◆ **What you need to do**
Reproduce nothing beyond the line containing "Given: Close the credentials info banner". From the first line of the data below down to it, copy each line exactly, without the pictures.

◆ **Supplied records**
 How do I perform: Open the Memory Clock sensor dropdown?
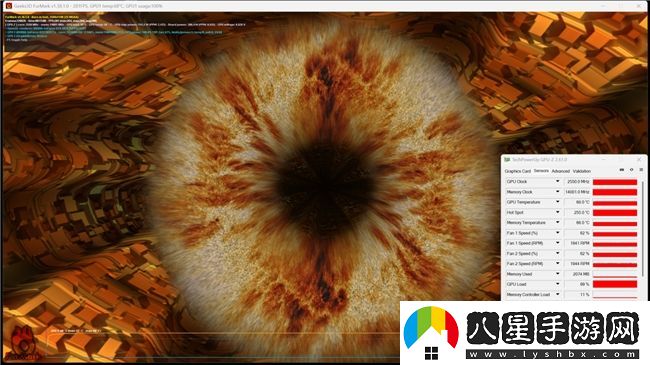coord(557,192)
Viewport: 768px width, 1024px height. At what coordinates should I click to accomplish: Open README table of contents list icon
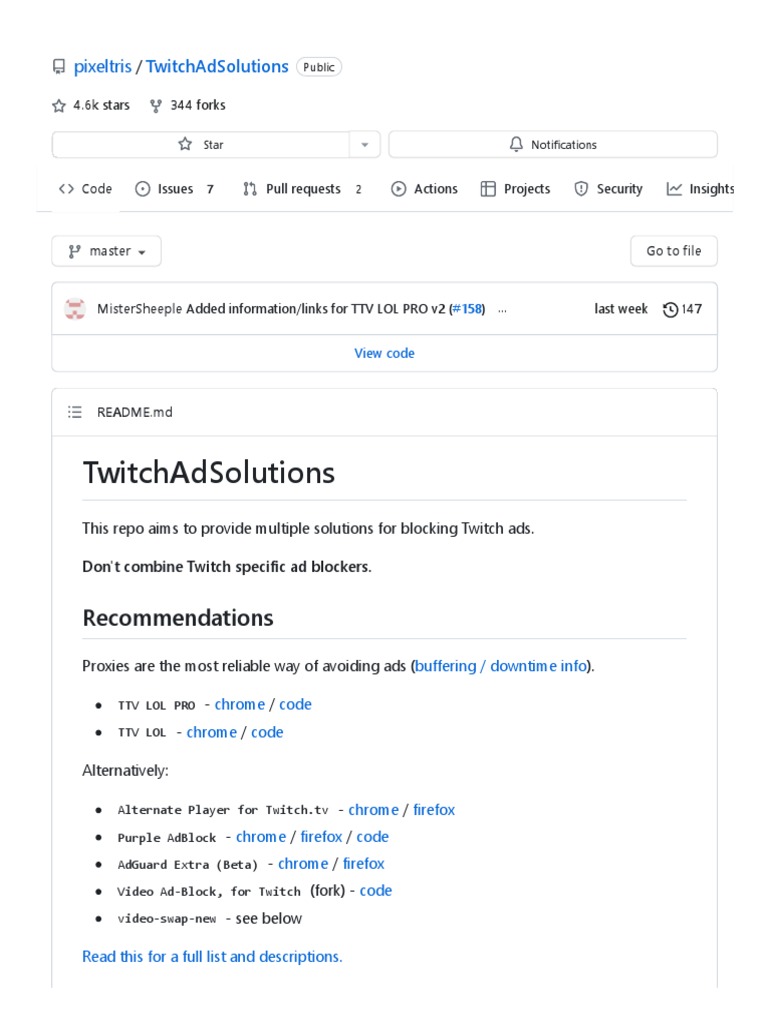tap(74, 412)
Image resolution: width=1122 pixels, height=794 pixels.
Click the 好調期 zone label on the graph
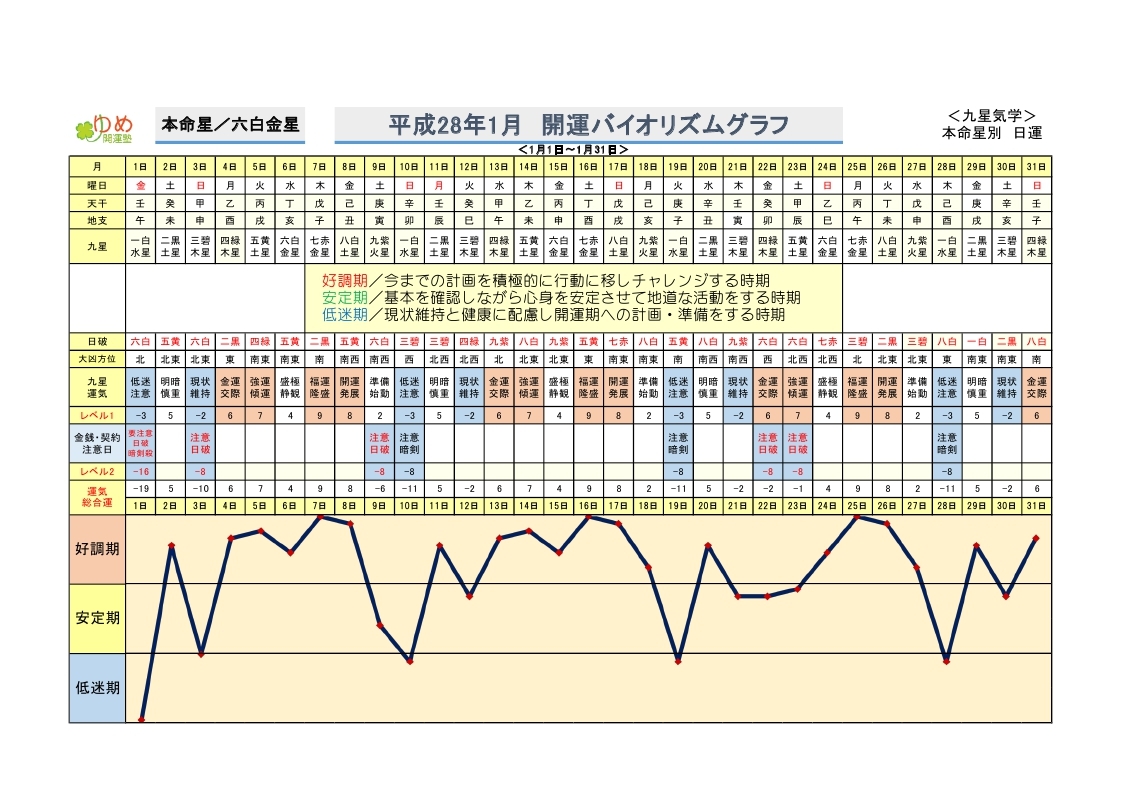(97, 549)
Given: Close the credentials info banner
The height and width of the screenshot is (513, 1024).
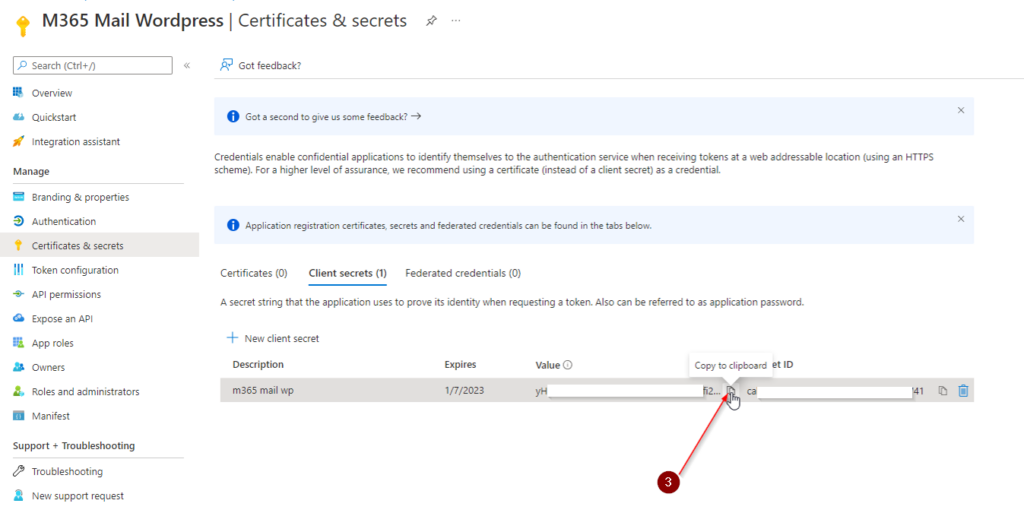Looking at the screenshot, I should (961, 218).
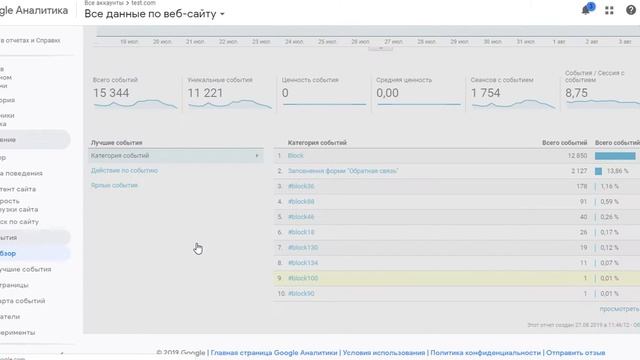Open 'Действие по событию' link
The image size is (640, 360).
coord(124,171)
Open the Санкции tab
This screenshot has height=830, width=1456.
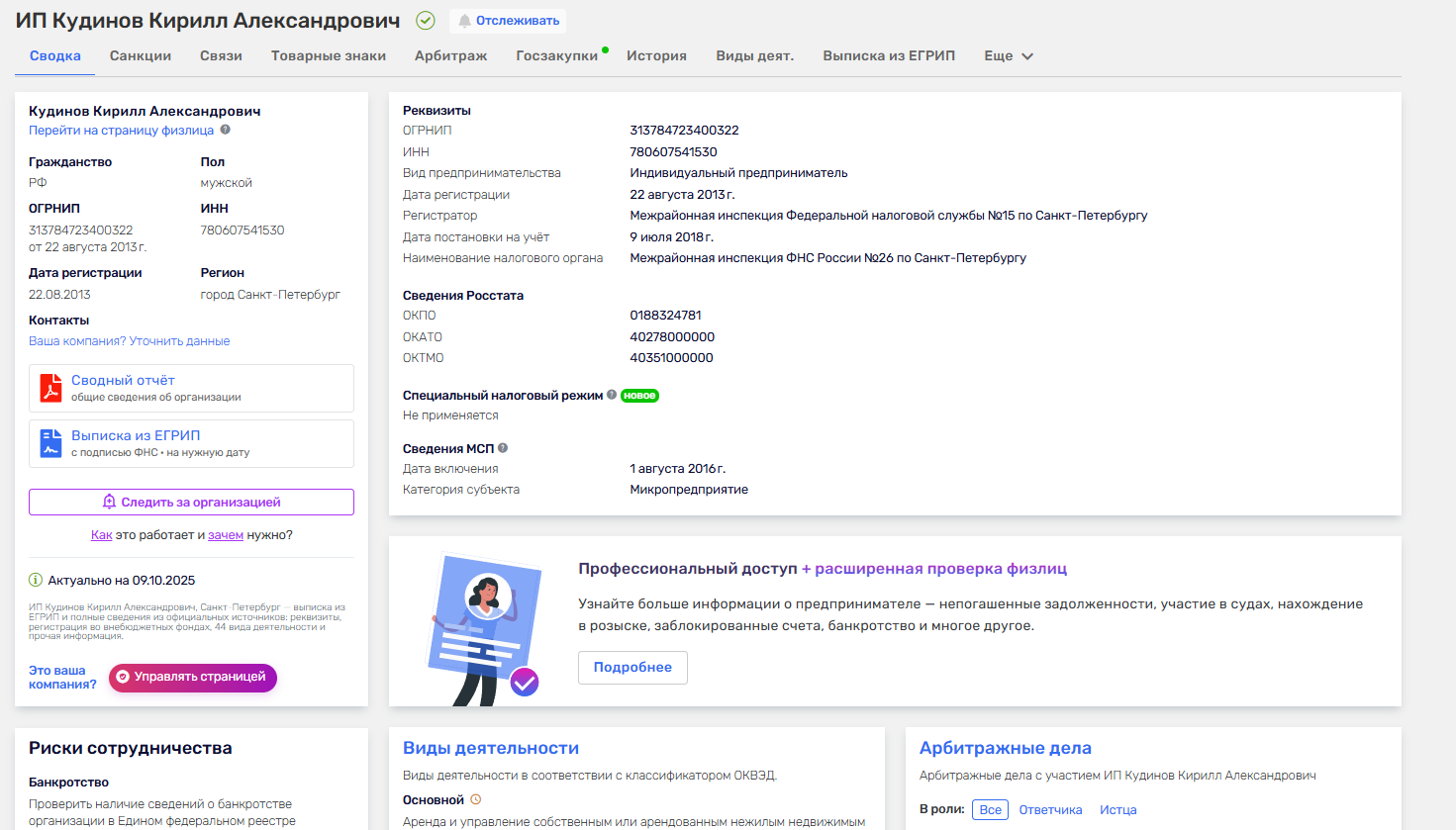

◆ **Task response**
 How do I perform: Open the Memory Clock sensor dropdown?
coord(557,192)
Viewport: 768px width, 1024px height. At what coordinates should I click to accomplish: Open README table of contents list icon
tap(74, 412)
Image resolution: width=1122 pixels, height=794 pixels.
Click the 好調期 zone label on the graph
(97, 549)
Given: Close the credentials info banner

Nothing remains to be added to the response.